Data items:

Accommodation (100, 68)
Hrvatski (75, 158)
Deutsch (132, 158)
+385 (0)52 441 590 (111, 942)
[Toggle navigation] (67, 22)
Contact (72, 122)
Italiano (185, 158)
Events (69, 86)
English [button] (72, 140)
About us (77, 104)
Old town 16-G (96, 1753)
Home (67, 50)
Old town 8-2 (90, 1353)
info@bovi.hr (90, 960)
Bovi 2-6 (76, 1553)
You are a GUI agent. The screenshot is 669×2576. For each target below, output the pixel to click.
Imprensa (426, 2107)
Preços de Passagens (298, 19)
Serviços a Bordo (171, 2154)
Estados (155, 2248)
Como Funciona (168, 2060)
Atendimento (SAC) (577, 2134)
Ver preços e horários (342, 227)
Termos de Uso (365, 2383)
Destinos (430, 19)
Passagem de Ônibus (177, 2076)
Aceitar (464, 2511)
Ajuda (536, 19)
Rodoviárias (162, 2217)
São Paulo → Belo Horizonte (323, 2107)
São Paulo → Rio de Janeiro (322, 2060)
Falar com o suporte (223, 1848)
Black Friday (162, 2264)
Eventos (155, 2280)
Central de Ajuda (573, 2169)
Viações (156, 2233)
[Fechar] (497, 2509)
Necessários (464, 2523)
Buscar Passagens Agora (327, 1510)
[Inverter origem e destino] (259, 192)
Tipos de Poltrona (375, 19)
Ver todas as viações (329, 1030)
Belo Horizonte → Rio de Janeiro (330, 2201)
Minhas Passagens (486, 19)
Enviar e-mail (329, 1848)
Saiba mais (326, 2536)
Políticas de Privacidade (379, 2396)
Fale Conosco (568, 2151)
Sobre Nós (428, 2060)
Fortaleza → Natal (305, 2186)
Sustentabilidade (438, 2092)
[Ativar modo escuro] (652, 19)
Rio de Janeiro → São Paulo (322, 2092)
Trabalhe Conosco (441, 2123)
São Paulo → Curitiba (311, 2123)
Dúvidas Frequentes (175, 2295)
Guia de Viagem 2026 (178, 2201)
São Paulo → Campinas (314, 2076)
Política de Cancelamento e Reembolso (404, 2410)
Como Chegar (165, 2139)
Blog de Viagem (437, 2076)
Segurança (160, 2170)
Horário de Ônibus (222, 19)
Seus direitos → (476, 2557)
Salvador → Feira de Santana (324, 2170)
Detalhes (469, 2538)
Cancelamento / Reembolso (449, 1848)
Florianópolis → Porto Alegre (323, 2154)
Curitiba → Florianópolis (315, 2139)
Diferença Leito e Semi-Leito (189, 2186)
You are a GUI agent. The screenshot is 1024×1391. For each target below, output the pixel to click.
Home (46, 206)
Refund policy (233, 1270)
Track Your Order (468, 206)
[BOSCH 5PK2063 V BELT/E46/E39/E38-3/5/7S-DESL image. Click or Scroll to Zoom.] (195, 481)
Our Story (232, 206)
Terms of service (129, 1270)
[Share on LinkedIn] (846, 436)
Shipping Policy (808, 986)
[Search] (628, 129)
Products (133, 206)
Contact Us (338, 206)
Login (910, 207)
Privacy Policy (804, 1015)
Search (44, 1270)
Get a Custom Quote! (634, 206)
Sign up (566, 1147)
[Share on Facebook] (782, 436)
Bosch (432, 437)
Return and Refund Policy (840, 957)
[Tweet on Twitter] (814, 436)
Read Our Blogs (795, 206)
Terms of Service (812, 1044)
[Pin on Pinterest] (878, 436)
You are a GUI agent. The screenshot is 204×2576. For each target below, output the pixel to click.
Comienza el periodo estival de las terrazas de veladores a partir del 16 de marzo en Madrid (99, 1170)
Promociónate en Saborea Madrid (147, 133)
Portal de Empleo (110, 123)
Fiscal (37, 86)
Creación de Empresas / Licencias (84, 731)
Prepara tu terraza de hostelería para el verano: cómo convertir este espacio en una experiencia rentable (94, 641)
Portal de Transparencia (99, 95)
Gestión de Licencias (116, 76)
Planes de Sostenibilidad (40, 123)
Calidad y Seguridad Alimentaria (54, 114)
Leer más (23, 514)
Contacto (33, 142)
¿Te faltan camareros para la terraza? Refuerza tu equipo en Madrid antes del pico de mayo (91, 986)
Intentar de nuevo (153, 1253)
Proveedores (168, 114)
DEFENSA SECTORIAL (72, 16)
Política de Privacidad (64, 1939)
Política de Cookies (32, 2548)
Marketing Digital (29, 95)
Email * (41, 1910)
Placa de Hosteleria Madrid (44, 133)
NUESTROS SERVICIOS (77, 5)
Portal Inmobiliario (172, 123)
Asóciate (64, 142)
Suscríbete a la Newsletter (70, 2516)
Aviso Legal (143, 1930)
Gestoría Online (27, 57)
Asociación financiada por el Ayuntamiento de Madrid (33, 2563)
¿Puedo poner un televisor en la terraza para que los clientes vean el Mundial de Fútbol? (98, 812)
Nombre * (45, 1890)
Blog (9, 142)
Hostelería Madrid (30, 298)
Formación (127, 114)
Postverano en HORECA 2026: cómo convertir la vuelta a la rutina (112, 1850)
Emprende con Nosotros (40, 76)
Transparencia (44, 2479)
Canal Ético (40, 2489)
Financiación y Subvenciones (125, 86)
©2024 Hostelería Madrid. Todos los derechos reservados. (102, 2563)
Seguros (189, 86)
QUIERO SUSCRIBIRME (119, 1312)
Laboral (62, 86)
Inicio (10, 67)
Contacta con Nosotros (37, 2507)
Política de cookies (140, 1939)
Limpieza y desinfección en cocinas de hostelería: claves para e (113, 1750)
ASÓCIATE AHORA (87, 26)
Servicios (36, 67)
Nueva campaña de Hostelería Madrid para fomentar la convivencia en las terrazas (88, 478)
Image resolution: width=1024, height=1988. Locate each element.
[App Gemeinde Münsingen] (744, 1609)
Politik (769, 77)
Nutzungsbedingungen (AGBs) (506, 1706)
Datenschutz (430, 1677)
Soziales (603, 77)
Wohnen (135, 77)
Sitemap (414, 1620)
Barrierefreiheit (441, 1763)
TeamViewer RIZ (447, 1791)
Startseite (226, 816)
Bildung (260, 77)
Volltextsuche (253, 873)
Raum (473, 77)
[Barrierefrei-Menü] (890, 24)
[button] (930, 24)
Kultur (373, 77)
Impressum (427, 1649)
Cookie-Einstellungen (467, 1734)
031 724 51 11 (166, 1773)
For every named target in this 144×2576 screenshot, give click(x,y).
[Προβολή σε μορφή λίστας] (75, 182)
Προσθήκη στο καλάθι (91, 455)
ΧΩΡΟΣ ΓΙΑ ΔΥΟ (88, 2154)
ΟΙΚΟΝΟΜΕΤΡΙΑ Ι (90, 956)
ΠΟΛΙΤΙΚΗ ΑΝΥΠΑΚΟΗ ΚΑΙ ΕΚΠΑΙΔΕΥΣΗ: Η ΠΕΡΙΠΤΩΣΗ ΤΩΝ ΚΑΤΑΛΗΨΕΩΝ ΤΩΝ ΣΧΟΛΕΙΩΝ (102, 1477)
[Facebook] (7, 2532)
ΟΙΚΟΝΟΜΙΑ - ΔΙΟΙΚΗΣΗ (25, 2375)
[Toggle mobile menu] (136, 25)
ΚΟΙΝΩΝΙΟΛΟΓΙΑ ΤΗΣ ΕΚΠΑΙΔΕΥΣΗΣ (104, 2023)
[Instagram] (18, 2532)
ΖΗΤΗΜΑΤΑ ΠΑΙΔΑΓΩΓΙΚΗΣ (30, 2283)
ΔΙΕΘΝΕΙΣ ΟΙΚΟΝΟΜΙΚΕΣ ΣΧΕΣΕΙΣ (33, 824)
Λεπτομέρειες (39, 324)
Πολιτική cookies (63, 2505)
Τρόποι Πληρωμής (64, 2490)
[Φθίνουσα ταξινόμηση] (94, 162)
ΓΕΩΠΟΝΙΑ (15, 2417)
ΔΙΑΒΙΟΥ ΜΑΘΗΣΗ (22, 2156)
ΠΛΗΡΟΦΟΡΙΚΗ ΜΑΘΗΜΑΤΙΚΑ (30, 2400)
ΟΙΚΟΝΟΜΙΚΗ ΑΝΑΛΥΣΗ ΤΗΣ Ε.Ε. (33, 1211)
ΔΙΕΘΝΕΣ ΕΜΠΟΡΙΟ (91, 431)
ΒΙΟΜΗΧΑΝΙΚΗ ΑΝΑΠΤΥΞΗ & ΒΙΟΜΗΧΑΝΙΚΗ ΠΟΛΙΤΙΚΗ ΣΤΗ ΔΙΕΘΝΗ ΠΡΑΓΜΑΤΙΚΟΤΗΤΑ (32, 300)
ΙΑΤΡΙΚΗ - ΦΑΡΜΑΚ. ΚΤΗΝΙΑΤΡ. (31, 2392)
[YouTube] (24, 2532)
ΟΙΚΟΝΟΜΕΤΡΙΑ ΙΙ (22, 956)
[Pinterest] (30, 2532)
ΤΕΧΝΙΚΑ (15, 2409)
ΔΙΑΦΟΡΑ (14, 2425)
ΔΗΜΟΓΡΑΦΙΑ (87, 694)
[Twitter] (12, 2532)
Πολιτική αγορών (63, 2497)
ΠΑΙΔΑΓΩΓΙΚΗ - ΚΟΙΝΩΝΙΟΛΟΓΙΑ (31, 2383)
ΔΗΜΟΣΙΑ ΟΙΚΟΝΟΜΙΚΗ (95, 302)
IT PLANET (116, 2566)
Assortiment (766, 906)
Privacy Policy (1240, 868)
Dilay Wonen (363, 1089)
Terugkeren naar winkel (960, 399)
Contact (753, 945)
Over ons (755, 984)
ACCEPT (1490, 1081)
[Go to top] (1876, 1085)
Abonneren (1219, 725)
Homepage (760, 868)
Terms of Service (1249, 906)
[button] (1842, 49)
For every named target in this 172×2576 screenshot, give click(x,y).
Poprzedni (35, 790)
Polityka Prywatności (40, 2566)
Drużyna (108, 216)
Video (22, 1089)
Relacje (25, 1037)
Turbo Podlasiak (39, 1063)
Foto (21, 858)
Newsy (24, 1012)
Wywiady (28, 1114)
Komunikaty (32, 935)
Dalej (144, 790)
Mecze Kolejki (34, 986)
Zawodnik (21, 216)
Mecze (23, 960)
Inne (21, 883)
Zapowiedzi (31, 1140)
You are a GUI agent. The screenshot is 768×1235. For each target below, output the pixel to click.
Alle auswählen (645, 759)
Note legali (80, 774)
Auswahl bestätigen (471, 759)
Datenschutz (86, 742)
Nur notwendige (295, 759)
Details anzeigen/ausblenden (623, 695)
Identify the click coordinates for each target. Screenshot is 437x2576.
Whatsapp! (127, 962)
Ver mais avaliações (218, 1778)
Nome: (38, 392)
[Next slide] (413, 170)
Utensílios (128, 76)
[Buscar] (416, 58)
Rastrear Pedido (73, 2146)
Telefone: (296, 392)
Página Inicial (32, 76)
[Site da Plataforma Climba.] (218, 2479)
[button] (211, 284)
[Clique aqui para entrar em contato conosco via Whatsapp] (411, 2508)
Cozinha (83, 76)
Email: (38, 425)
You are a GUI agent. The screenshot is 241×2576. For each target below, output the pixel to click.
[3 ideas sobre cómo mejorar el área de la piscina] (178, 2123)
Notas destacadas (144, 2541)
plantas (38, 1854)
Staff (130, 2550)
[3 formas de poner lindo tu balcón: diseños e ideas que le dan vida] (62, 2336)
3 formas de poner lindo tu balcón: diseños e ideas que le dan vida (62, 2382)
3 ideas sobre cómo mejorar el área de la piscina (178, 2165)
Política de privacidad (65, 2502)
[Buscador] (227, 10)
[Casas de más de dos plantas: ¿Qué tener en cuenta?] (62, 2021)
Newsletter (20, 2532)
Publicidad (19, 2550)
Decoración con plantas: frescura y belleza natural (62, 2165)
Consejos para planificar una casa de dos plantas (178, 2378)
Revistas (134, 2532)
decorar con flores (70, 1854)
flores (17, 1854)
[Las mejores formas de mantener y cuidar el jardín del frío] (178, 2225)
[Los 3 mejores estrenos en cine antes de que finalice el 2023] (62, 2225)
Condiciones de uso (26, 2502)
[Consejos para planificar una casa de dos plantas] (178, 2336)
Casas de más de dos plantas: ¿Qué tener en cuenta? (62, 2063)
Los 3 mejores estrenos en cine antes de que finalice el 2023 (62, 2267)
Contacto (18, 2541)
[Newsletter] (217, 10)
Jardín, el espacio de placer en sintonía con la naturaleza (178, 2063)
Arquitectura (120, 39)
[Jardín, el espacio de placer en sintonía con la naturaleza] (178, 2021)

_WHAT TO DO:_ The required answer is the exact run of lines above starting at the line with "[Share on LinkedIn] (846, 436)" and ending at the line with "Sign up (566, 1147)", with both ends present.

_EXPECTED ANSWER:_
[Share on LinkedIn] (846, 436)
Shipping Policy (808, 986)
[Search] (628, 129)
Products (133, 206)
Contact Us (338, 206)
Login (910, 207)
Privacy Policy (804, 1015)
Search (44, 1270)
Get a Custom Quote! (634, 206)
Sign up (566, 1147)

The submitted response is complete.